コラム155 <主食・副食・間食・つまみ食い>
早朝、床の中で、どういう訳か「主食」と「副食」という思いが閃いた。主食・副食といっても食事のことではない。日々の読書も、やることも、こんなつまみ食いのような生活を続けていてはいけないと思っていたからだったろう。その都度、手当たり次第に、関心が向いたなりに、何となく読み、何となく学んでいるような生活……。比較的、継続的に取り組んできたテーマは勿論あるが、日本語のことを学んでいたかと思えば、美術や詩歌のこと、また茶の湯を学んでいたかと思うと原発問題、パレスチナ問題……と関心があっちに飛び、こっちに飛びして、生きる腰の構えをしっかりしないまま、まるでつまみ食いのような人生を送っている。その割に私の人生の主軸となるべき建築のこと、住宅のこと、生活のことについては思いの外、学びが少ない。これでは主食と副食が逆転しているようなものではないか。さまざまことをさまざまに学び、学びが広範囲に及んだといえば聞こえはいいが、私はもっと自分の主食となるべきものをしっかり見定めて、それを日々しっかり摂取し続けることを基本としなければならないと思ったのだった。私の主食にあたるものとは何か、と考えるとやはり人間としてのあるべき姿を追い求めることであろうと思う。地球上に生を受け、地上に送り出された意味を考えれば、やはりそれが常に中心課題でなければならないと思う。
第一に心の問題、精神の問題、魂の問題……、そうなればどうしても宗教上の問題と関わりをもってくる。

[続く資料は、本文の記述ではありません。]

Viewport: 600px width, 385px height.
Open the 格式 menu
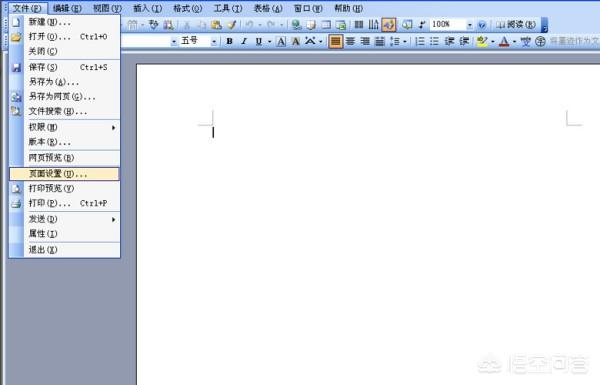[x=188, y=8]
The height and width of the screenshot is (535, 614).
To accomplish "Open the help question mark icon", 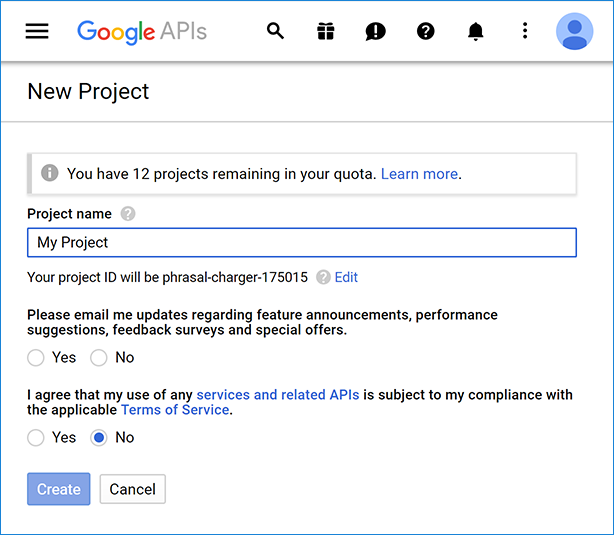I will (426, 31).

第二の副食たるものの中心は何かと考えれば、私の人生上の職業の選択は建築の中でも住宅であるのだから、この分野にもっと深く、幅広く、精魂を込めて取り組むことだ。それを通じて、人々に安らぎと平和を与えることだ。そのためにも、せっかく日本人として生まれたのだから、日本文化の代表のひとつ、茶道の精神も窮めたいし、古典文学、詩歌、古典芸能、特に能などを通じて、日本語及び日本人の精神に精通したいものと思う。
学びたいことは他にも色々あるが、主食・副食たるものと、間食・つまみ食い的なものとをしっかり見きわめて取り組んでいこうと思う。バランスのとれた生活をしていくことが大切なのは食生活と同じであろう。
今日までは、おぼろげに目標はあったにせよ、しっかりと見定めた目標が無かった。師・白井晟一に若い時分に言われたことが思い出された。〝構えをしっかりしないで色んなことを学んだとて何のためにもならないぞ!〟
あれは当時の私の心境をさしてのことであったろう。このことに改めて気付かされた今日をもって私の人生の学びは一段しっかりしたものに変わることだろう。